Anyway, to cut a long story short, the problem in biosciences isn’t wording or recruitment, it’s institutional sexism.

Yes. Wouldn't it be nice to see an ongoing campaign to encourage more fathers to work flexibly / part-time / take on responsibility for child-care and the school run.

EBearhug · 15/05/2019 11:11

Wouldn't it be nice to see an ongoing campaign to encourage more fathers to work flexibly / part-time / take on responsibility for child-care and the school run.

Yes, paying fathers for parental leave would help. Having the right to equal leave means little when only the mother is paid maternity. For most families, it's just not an option financially.

ErrolTheDragon · 15/05/2019 11:20

It's not just paternity leave though, it's the whole 'default parent' mindset.

I've got male colleagues who do school runs, take their kids to doctors appointments etc ... which is good, but I've noticed that they're rather more likely to mention what they're doing than a woman would, IYKWIM.

Goosefoot · 15/05/2019 18:59

We have parental leave here. I haven't noticed that it has made a huge difference in the work world or to what fathers do in general, but it may be that it is too soon.
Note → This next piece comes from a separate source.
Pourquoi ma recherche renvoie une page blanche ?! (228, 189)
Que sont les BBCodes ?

Fewer take it, there is less sympathy for fathers to do so than mothers in many workplaces - they are seen as letting people down.

I only have anecdotal evidence of this, but I think perhaps more fathers in less secure employment take it, compared to people in professional employment.

SimonJT · 15/05/2019 20:05

@Goosefoot

Company with decent maternity pay tend not to have decent paternity pay, here women receive full pay for five for months then 75% for the rest (which is much higher tha SMP), male members of staff only receive the minimum legal rate if they take longer than two weeks off work to use SPL.

Goosefoot · 15/05/2019 23:08

Simon
I don't think that's the reason here, as the leave fathers are entitled to is actually parental leave that can be used by either parent.